January 05, 2025
Memory
How Memory thread works
1. Applied Concepts (Definitions)
The memory architecture is built on the following technical and functional concepts. Its goal is to automatically structure and retrieve experiential data.
Operational Elements
Background Memory Loop
A continuously running program thread (memory_thread.py) independent from the main execution flow. It monitors the conversation without interfering. By default, it checks the active context every 5 seconds for changes.
Context Snippet
The fundamental unit of analysis. Instead of examining the full conversation history, the system only evaluates the last 6 interactions (messages), ensuring resource efficiency and focused processing.
Extraction
A process where a dedicated LLM analyzes the Context Snippet and extracts the predefined data structure from raw text.
Conscious Commit
An explicit, tool-triggered memory write. Unlike the automatic background process, this stores information intentionally when it is deemed important.
The Data Structure (The 4 Dimensions)
Every stored memory record contains four mandatory components in the database:
Essence
A factual, concise summary of the event or information. This field is used for vector-based semantic search.
Dominant Emotions
Three emotion labels selected from a predefined taxonomy describing the emotional tone of the situation.
Memory Weight
A floating-point value between 0.0 and 1.0 indicating the memory’s importance (0.0 = noise, 1.0 = critically important).
The Lesson
An action-oriented takeaway. It does not describe the past, but prescribes guidance for future behavior.

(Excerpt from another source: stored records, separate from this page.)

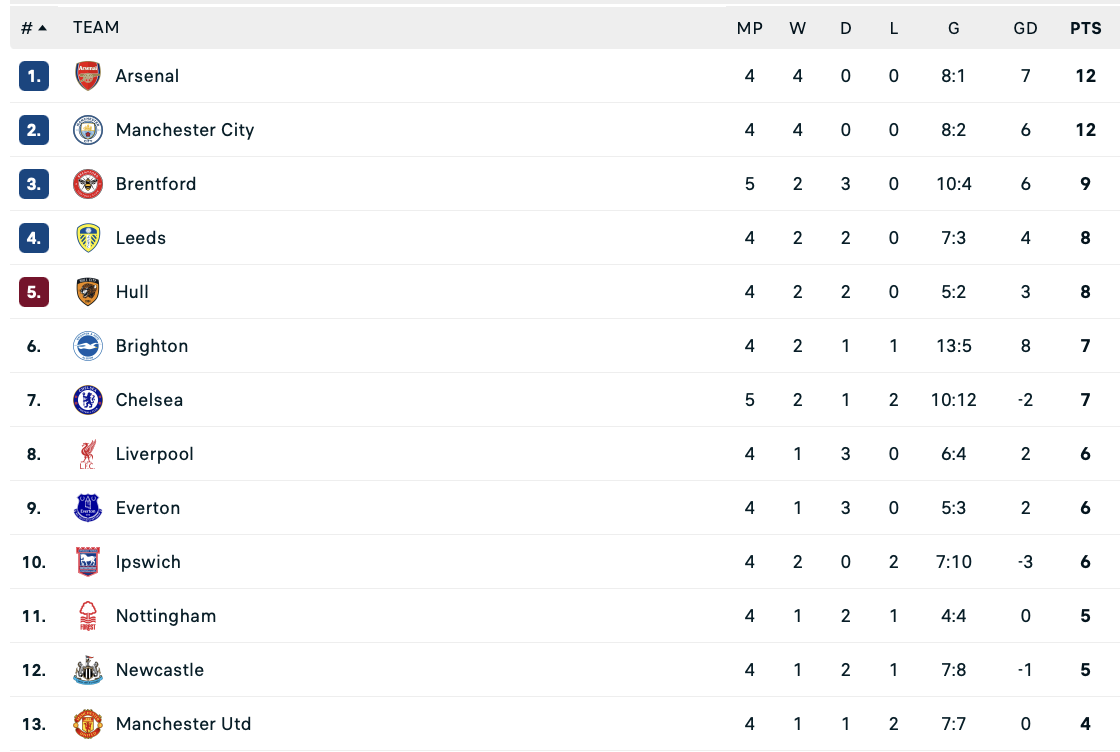Open the Manchester Utd team link
The height and width of the screenshot is (752, 1120).
click(184, 724)
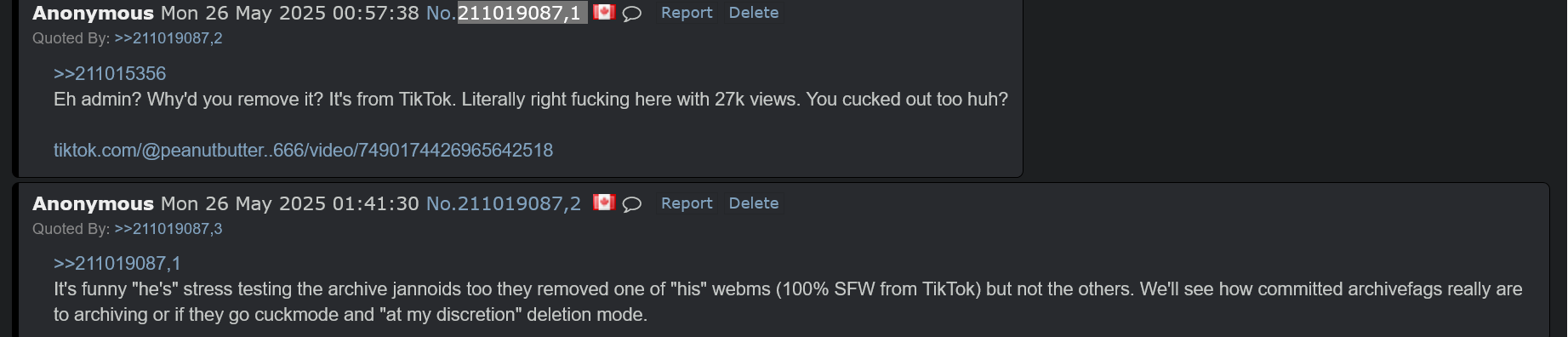Open the tiktok.com peanutbutter video link
1568x337 pixels.
pos(303,151)
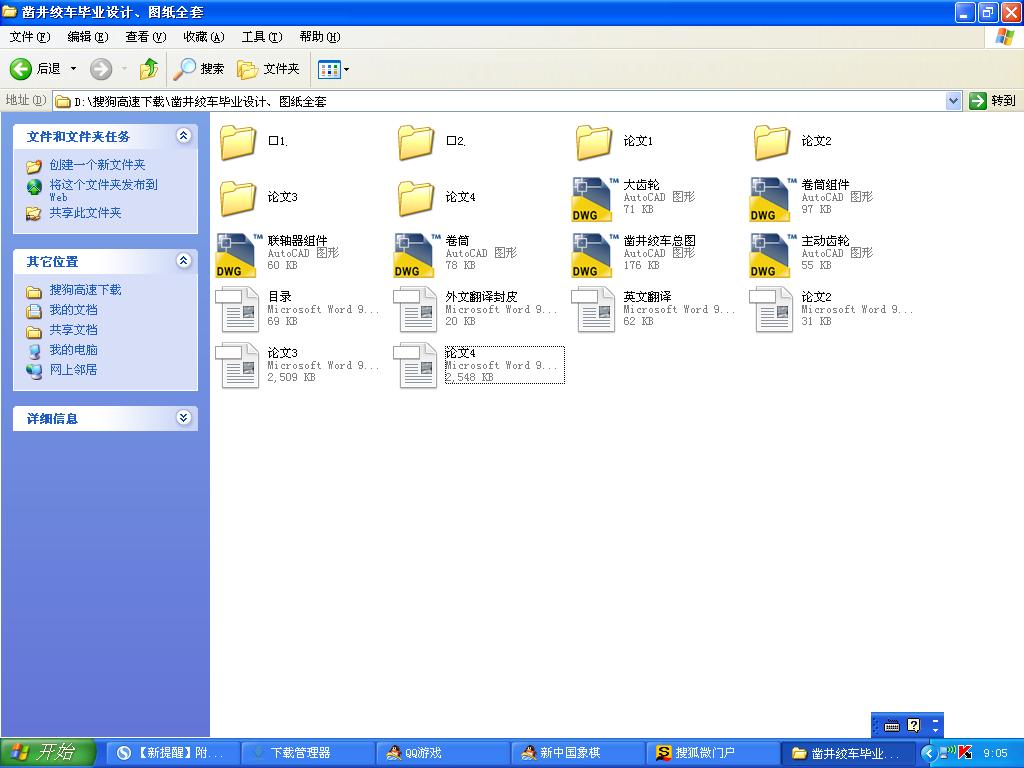Open the 查看 (View) menu
The height and width of the screenshot is (768, 1024).
coord(145,36)
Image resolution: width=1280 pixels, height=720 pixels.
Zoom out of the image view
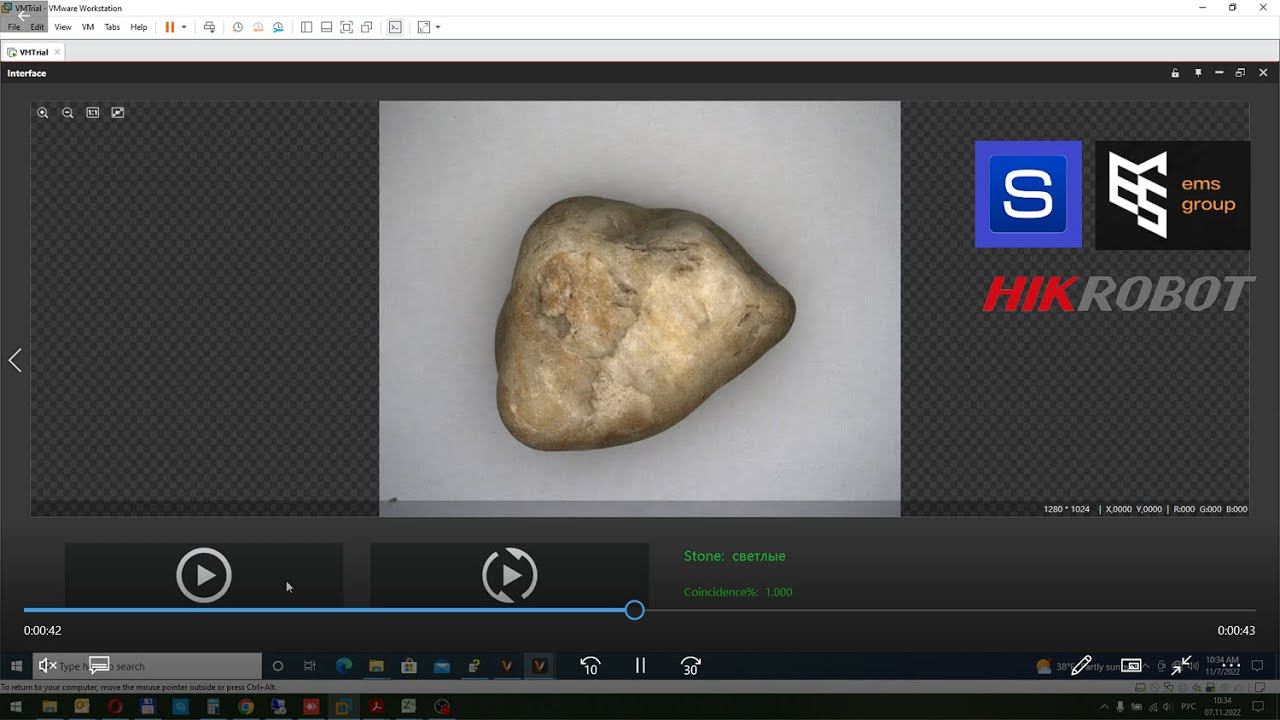coord(68,113)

2. Operational Workflow: Storage and Consolidation
Memory storage is a multi-step automated process that runs in the background in parallel with user interaction.
1. Monitoring & Extraction
The MemoryLoop constantly observes the active room state. When a new interaction occurs, it extracts the last 6 messages (Context Snippet). An LLM analyzes this snippet and returns the extracted data (Essence, Emotions, Weight, Lesson) in JSON format.

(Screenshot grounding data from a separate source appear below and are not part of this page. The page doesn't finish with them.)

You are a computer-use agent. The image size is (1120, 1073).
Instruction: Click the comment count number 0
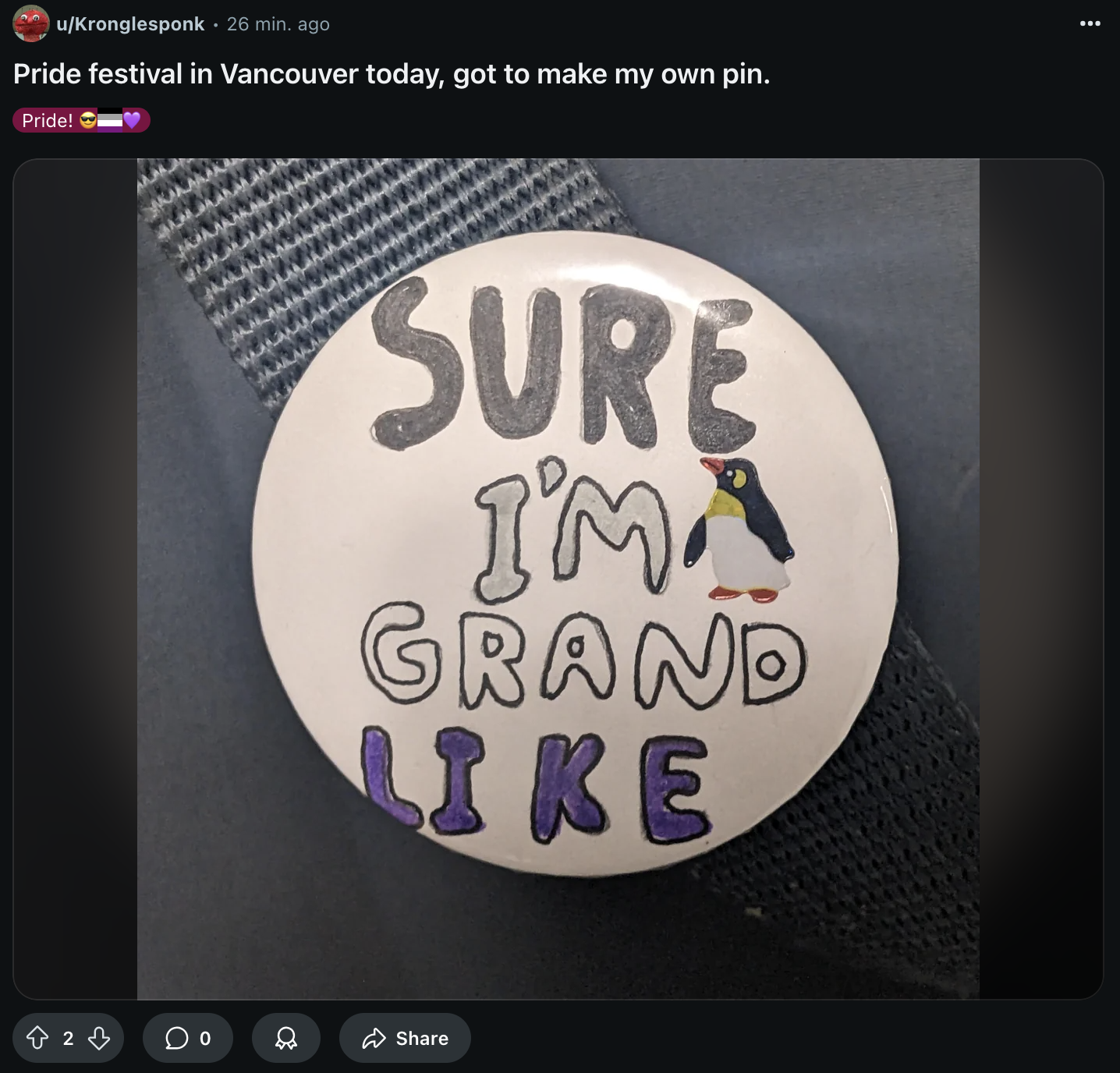tap(205, 1038)
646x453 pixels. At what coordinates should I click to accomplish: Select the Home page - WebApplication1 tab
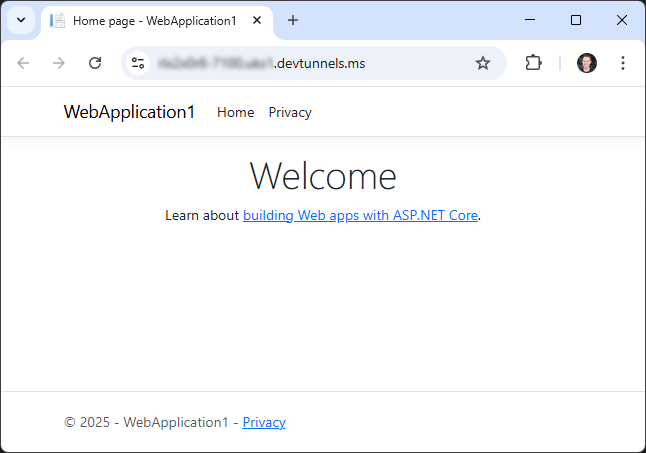[150, 20]
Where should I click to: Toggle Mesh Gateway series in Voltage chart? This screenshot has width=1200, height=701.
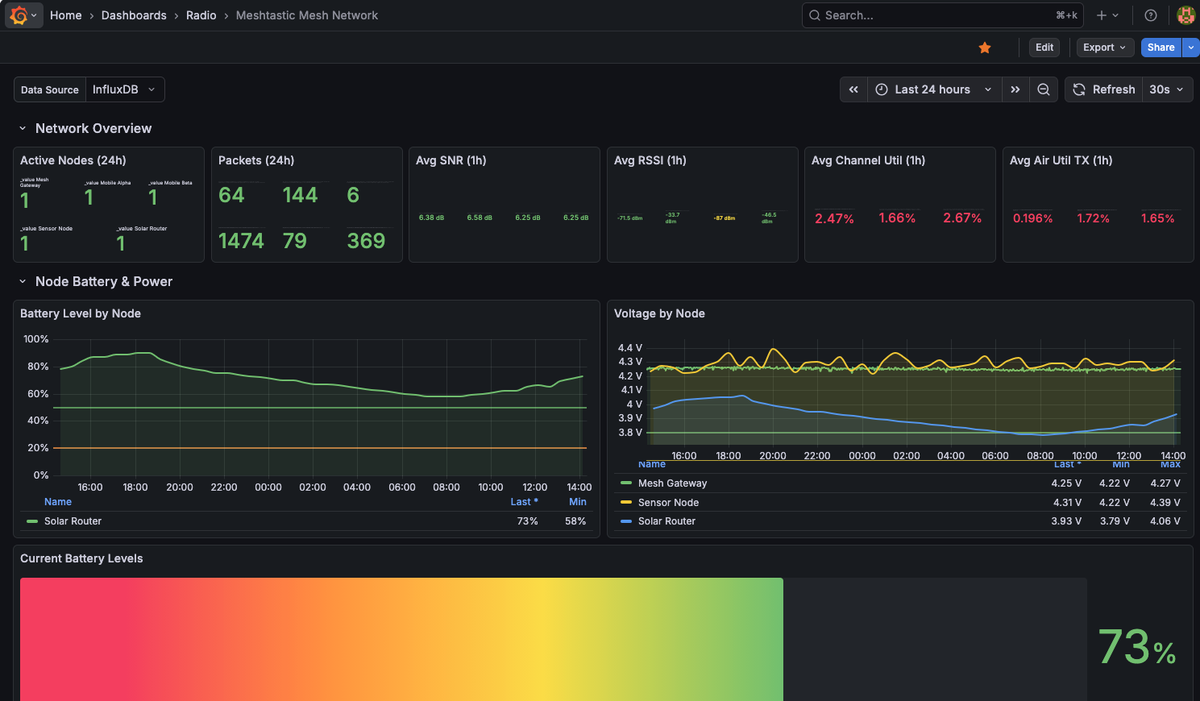676,483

2. Vectorization (Embedding)
From the extracted Essence, the system generates a 768-dimensional vector using Google’s text-embedding-005 model. This mathematical representation enables semantic similarity comparisons.
3. Deduplication & Validation
Before writing to the database, the system checks pgvector for similar memories. It compares the new vector with existing vectors via cosine similarity. If the similarity exceeds a configured threshold (e.g., 0.92), the information is treated as a duplicate.

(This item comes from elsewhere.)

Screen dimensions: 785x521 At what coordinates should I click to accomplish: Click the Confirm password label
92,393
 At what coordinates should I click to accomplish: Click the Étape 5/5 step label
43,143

4. Persistence (SQL Operation)
Depending on the deduplication result:
Reinforcement (UPDATE)
For duplicates, the system increases the memory’s access_count and updates the last-access timestamp.
Insertion (INSERT)
If no similar memory exists, a new record is created in the memories table.
3. Emotional & Content-Based Recall (Hybrid Search)
Memory retrieval is not a simple SQL query but a multi-layer algorithm combining semantic and emotional relevance.
Content-Based Search (Semantic Vector)
At the database level, the system compares the vector of the current situation’s Essence with stored vectors using cosine similarity. This ensures meaning-based matching rather than keyword matching (e.g., “delete” ≈ “remove”).
Emotional Search (Empathy Bonus)
At the Python layer, the system compares the current dominant emotions with those stored in candidate memories. Overlapping emotion labels grant a bonus score, prioritizing experiences that match the emotional tone of the current situation.
Final Ranking (Scoring)
Both search dimensions are merged into a weighted formula to compute the final Relevance Score:
Score = (SemanticSimilarity × 0.45) + (OtherFactors) + EmotionBonus
This ensures that retrieved memories are logically relevant and emotionally aligned with the current context.